残念ながら清志郎さんはもうこの世にいない。どっこいこの人がいるとターゲットにしたのは、もちろんチャボさんである。大物である。さてさて、聞いたこともない出版社の、多分聞いたこともない雑誌の取材を受けてくれるのか? 事務所の方から本人が雑誌を見て判断するとの連絡があり、見本誌を送って待つ日々の長いこと。これは自分の分身がチャボさんのお目にかなうかという、審査でもあるのだから。担当の編集部金子と東海道を歩きながら、「どうなのかなあ」「無理かなあ」「チャボさんのインタビューができなかったら、RCのページは難しいね」との会話を繰り返した。旅から帰ってきて数日後のこと、事務所から快諾の連絡が入った。「ヤッター」と、昨日出かけてきたのだ。

今回のインタビューはRCサクセションの話がメインである。それを依頼書に素直に書いた。現在も一線で活躍するミュージシャンに過去のことをうかがうのは失礼だとは常識として思う。それでも雑誌の企画主旨だからと伝える。こうして土足で踏み入るのが雑誌の仕事であり、つらさでもあるものの、誠意を持ってあたりうまくいった時は、自分たちの仕事に誇りを感じる。昨日はまさにそんな内容となった。こうも赤裸々に語ってもらっていいのかというほど、たくさんのキラキラした想い出話がこぼれて、涙をこらえるのに必死だった(一部崩れたが)僕だ。

17歳の夏に横浜スタジアム(サム・メーアとチャック・ベリーと共演した伝説のライヴ)にいたことを告げると「おお、あそこにいたんだ」と、さも一緒にいたかのような言葉と気持ちが向かってくる。
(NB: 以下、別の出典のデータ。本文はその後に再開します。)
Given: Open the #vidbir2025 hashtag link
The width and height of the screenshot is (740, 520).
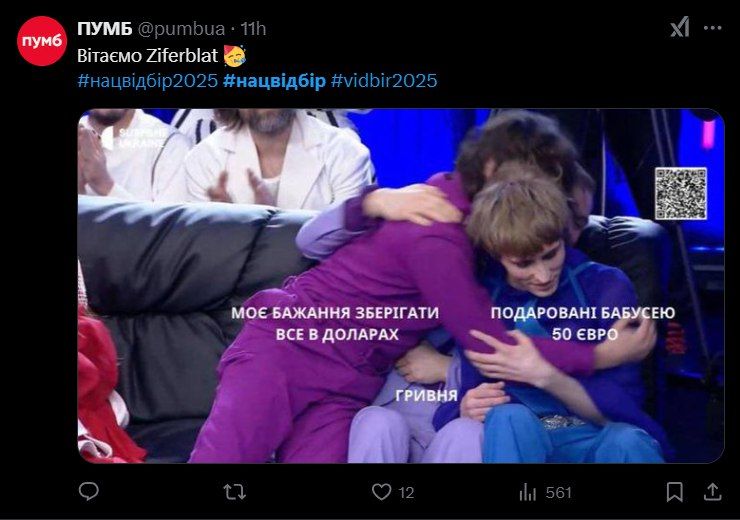Looking at the screenshot, I should pos(384,81).
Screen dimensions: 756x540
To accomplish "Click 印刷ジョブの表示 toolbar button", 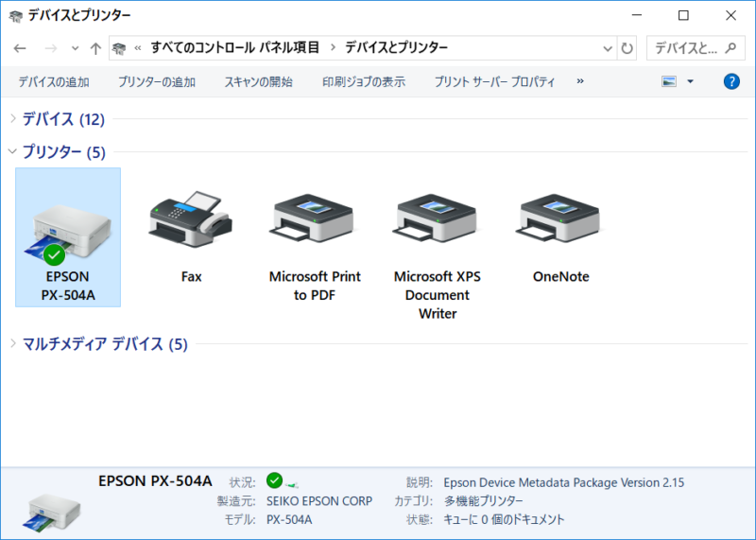I will pyautogui.click(x=363, y=82).
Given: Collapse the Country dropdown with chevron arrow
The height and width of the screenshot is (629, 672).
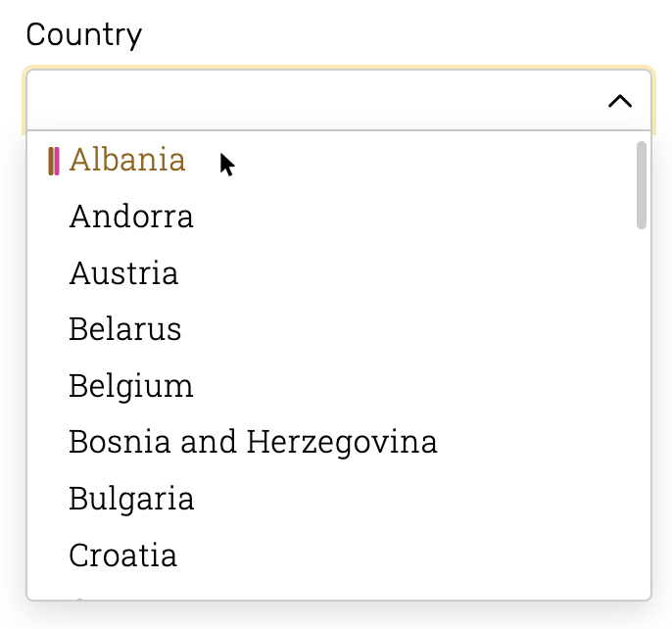Looking at the screenshot, I should coord(620,102).
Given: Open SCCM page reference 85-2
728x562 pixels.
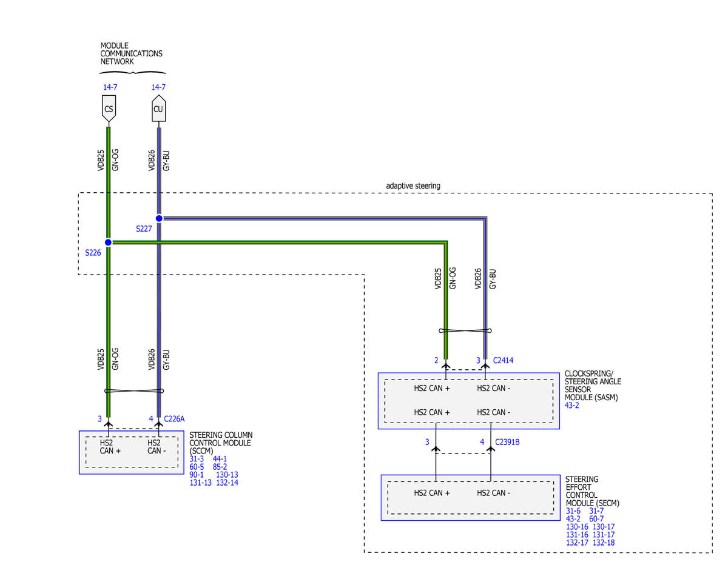Looking at the screenshot, I should pyautogui.click(x=220, y=467).
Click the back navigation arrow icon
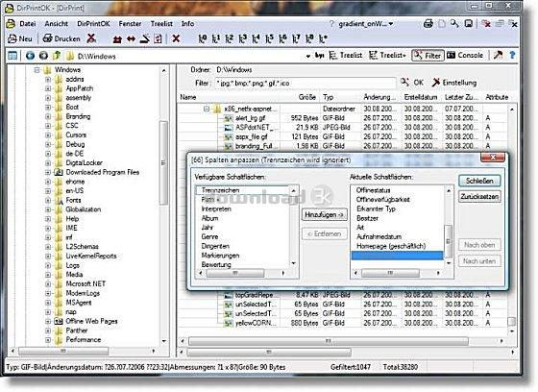 point(30,56)
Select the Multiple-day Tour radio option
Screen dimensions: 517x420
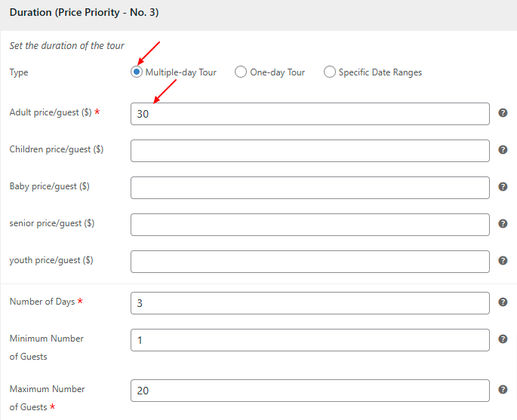pos(137,72)
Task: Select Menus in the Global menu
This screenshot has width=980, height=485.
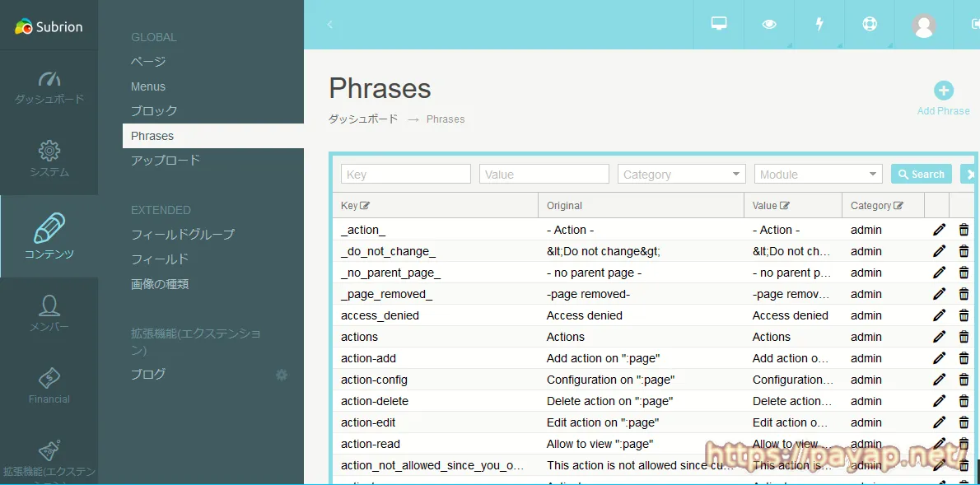Action: point(148,86)
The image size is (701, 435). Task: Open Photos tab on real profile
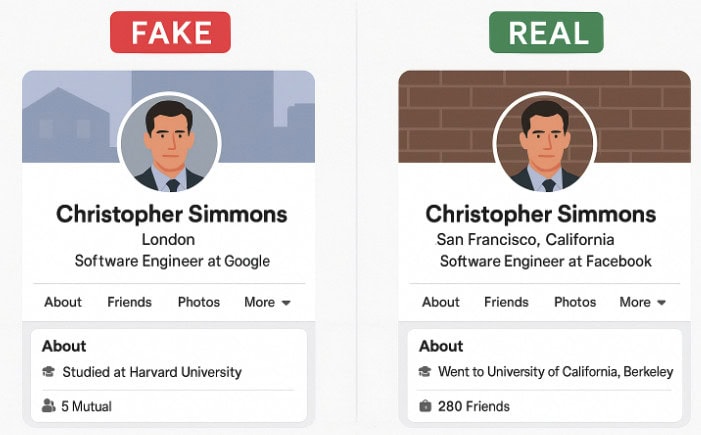[x=575, y=302]
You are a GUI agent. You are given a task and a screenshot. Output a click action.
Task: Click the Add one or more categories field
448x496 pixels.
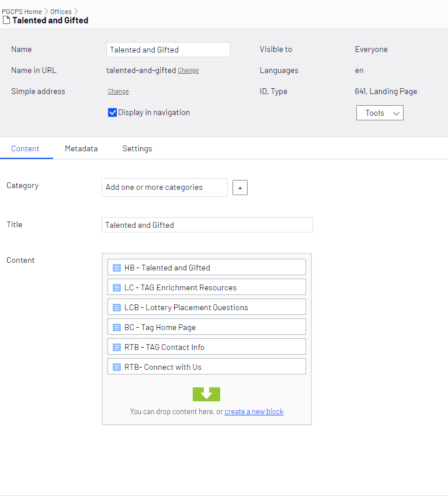click(x=164, y=188)
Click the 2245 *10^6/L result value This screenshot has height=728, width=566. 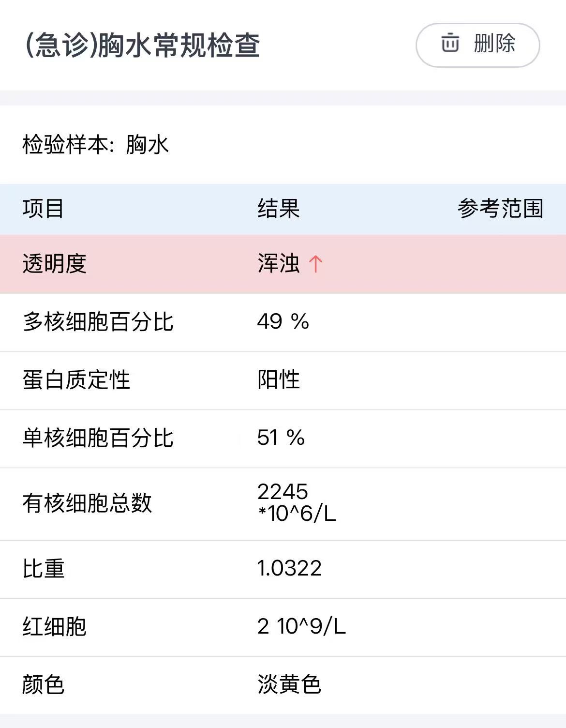click(297, 502)
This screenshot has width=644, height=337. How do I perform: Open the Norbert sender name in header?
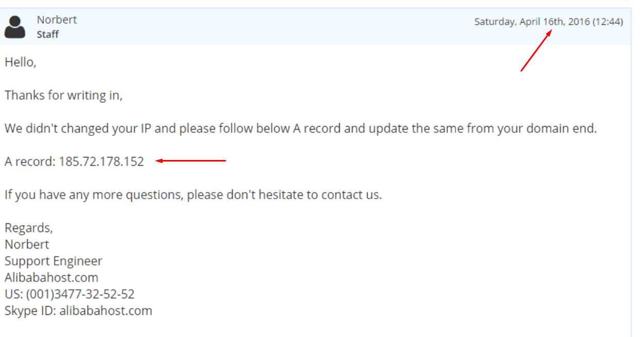(x=57, y=20)
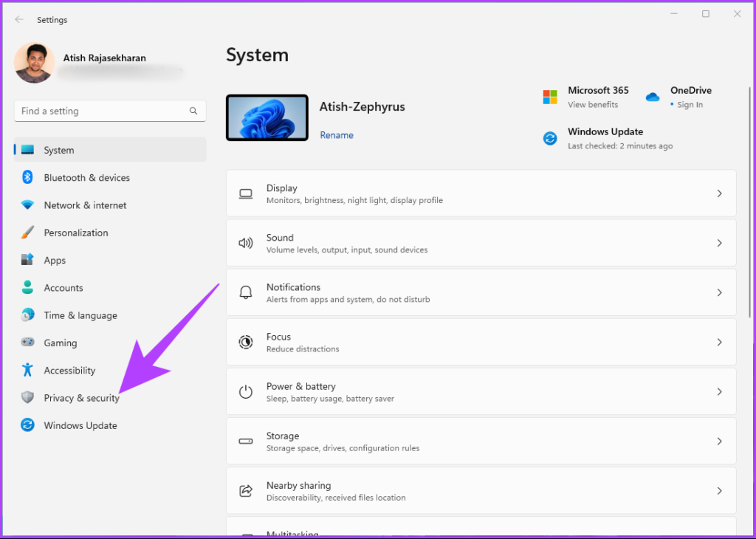Screen dimensions: 756x539
Task: Expand the Power & battery chevron
Action: coord(719,392)
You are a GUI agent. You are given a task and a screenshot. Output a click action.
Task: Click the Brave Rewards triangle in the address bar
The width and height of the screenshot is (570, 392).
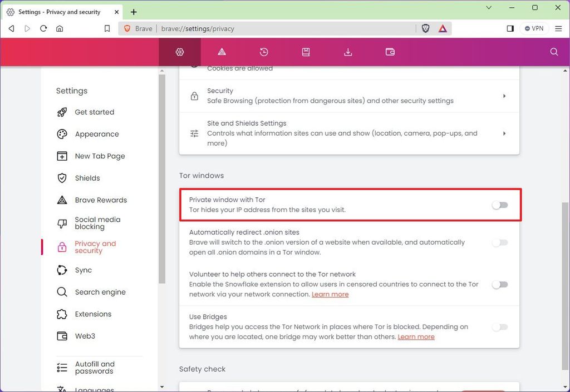click(x=443, y=28)
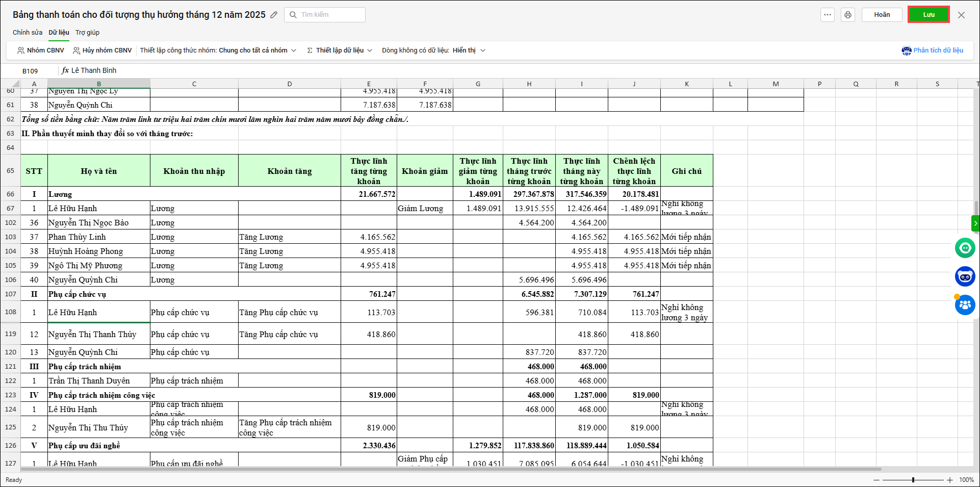Click the community users floating icon
980x487 pixels.
(965, 305)
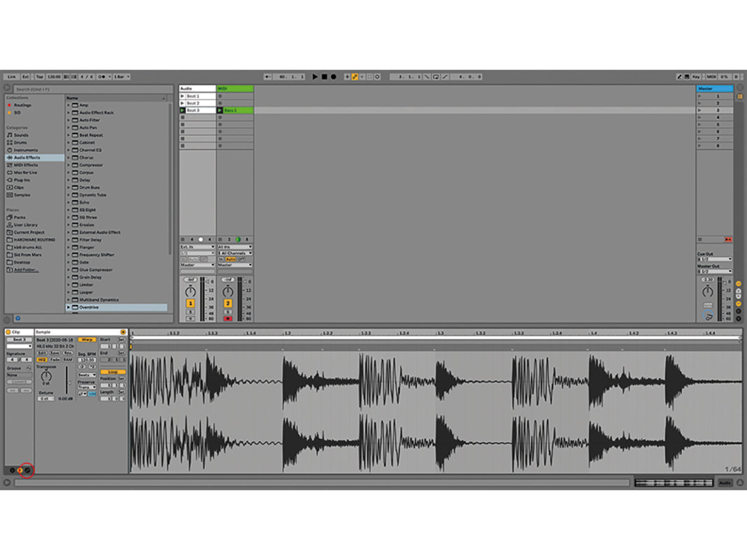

気取ったところなんかひとつもなく、自然体でものすごくカッコいい男がそこにたたずんでいる。不思議なことにステージに立っているチャボさんとまったく同じ雰囲気も感じるのだ。無理矢理にスイッチを入れてステージに立っていた人じゃないのだ。そう感じた僕だった。

インタビューが終わり、早々に引き上げる彼を見送ろうと玄関まで追いかけた。雨の街へと出て行くところの背中に大きな声で「ありがとうございました」と声をかけると駆け戻ってきて握手を求めてくれ、そして何度もライヴで見たあの姿、片手を上げて笑顔を観客席に投げながらそでへと入っていくように、チャボさんはまた雨の中へと行ってしまった。

最新号に、そして僕にスゴく大きなエネルギーをもらった。還暦を過ぎてもまだ走る男の言葉は深く響くはずだ。RCサクセションが嫌いだった、興味がなかった男たちにも必見ですぞ。